*Reading passage*:
The *New* Official Weight Weenies F.A.Q


First, thanks to Trevor! for creating the original Weight Weenie FAQ, however it has been over ten years since it was created, so I figured it was time for a new one. Note: I reference various manufacturers and sites that I feel are relevant to the discussion. This is not meant as a...




www.mtbr.com


----------



## rideit (Jan 22, 2004)

Caveat: if you have crappy XC weenie tires and you aren't a true expert, you will generally (definitely?) be slower on downhills that you don't have to pedal on.
There is no replacement for traction. (But technique plays a role).


----------



## paramount3 (Jul 13, 2014)

I'm gonna be that guy, and say you could save maybe ten or fifteen pounds by dropping the motor and battery. And really, why do you care about weight if you have an eBike?


----------



## Jayem (Jul 16, 2005)

rideit said:


> Caveat: if you have crappy XC weenie tires and you aren't a true expert, you will generally (definitely?) be slower on downhills that you don't have to pedal on.
> There is no replacement for traction. (But technique plays a role).


Meh, being faster at DH won't help in a race, in that DHs are too short by amount of time to mean anything. I wish they did, but it's just not the case. As you say, if you are good at descending and can go faster than everyone else on the DHs AND the uphills, then you become untouchable, but being a little slower on the DHs is well worth it if you are faster on the ups (it pains me to say this). 

My 100 mile race last week, I absolutely rocked the DHs, but there were some people that would always catch me on the flats. I would pull away again on the climbs, but again, on the flats they always caught up to me, at least most of the 100 miles. Only by constantly wearing them down on the climbs did I ever make any headway, but it was clear being faster on the DHs didn't mean anything  On an ebike, one has already chosen to go a little slower on at least some of the DHs?


----------



## Hit Factor (Apr 7, 2021)

I don't race, but the most gain (or loss) is my weight. Looking forward to better weather and dropping off my winter weight.


----------



## speedygz (May 12, 2020)

Best way? Sell it and buy a lighter bike.

*What you need to do*:
1. Answer these questions about the weight weenies forum thread:
(a) Who created the original Weight Weenie FAQ?
(b) How long was the race Jayem mentions from the week before?
(c) What does speedygz give as the best way?
2. In the entries, write out the part that opens with the line containing "Open the Meeting project dropdown" and closes with the line containing "click(962, 445)", substituting "annotation label" for "annotation marker" and changing nothing else. Leave the pictures out of your answer.
The forum thread above has no connection to the entries that follow it.

*Data extract*:
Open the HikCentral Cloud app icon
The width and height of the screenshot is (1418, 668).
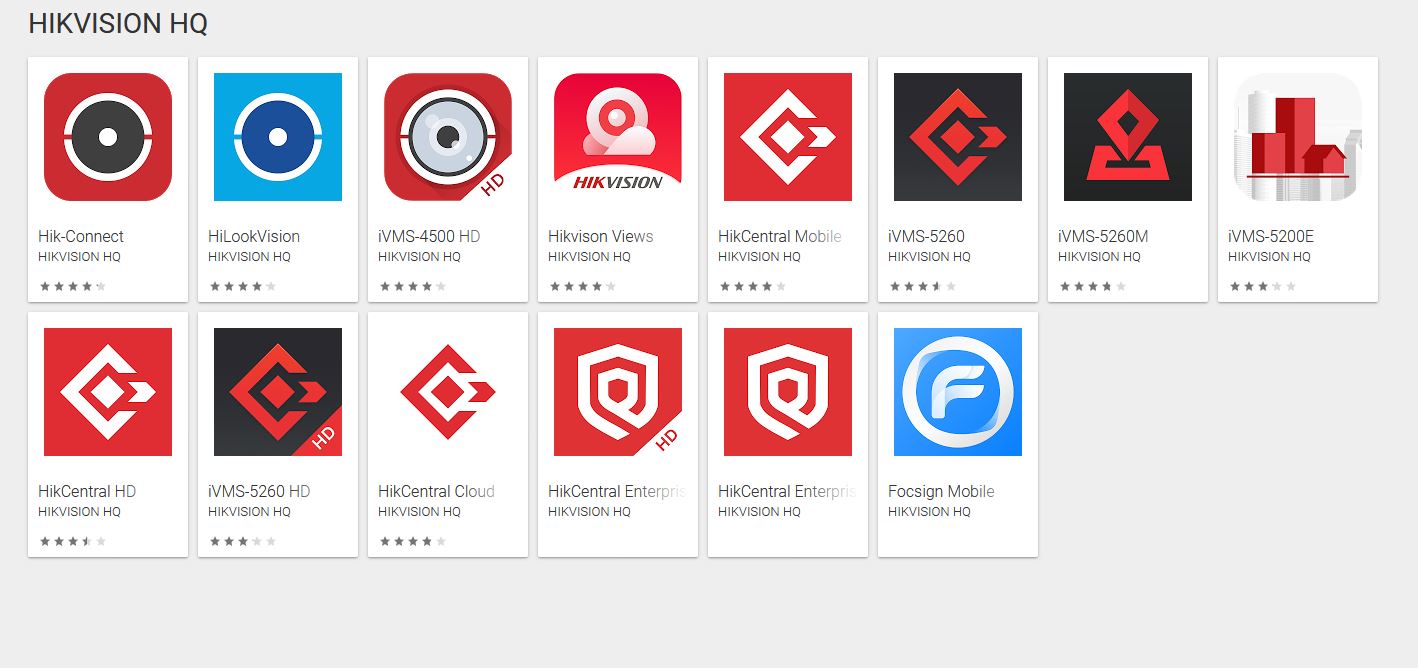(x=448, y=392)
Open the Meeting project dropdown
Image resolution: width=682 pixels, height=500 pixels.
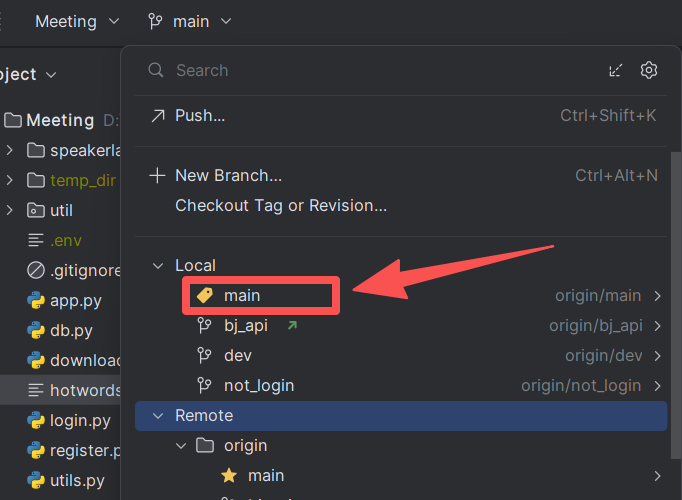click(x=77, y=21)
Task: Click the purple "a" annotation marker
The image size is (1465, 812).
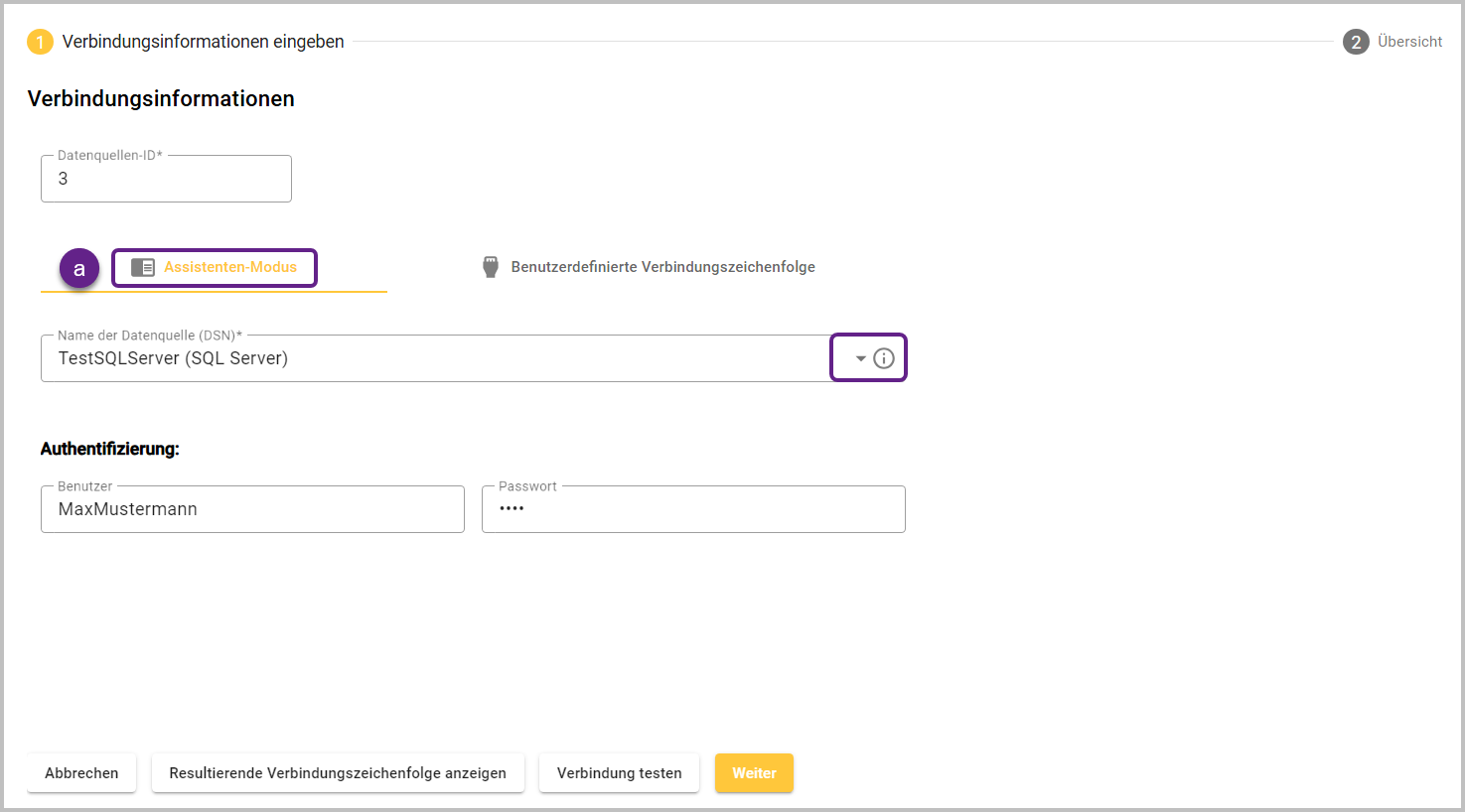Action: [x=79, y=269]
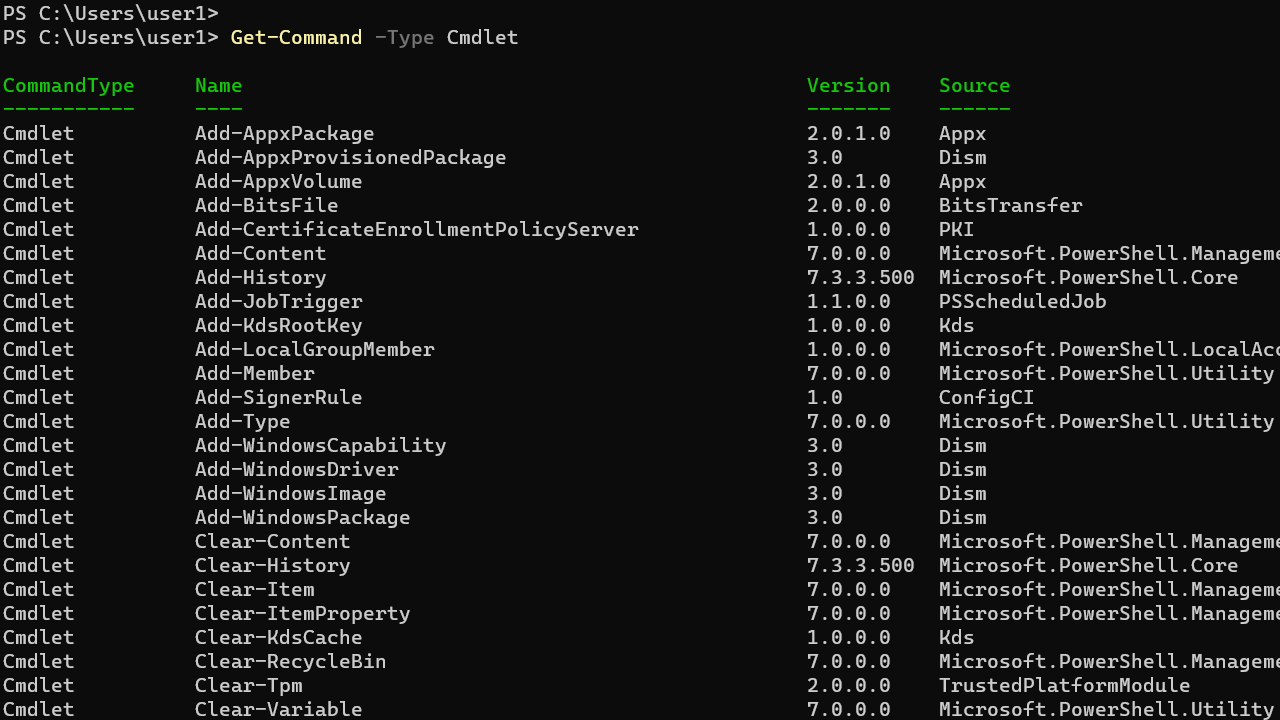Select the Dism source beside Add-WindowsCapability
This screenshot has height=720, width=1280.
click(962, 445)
==
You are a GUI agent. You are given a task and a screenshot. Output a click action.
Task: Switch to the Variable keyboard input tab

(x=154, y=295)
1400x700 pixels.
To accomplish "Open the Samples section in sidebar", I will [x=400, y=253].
* * *
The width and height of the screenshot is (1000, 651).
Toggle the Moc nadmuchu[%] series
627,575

*Answer list*:
1.
(a) Trevor
(b) 100 miles
(c) Sell it and buy a lighter bike.

2.
Open the Meeting project dropdown
Image resolution: width=682 pixels, height=500 pixels.
click(x=77, y=21)
Task: Click the purple "a" annotation label
The image size is (1465, 812).
Action: [x=79, y=269]
Select the Dism source beside Add-WindowsCapability
This screenshot has height=720, width=1280.
click(962, 445)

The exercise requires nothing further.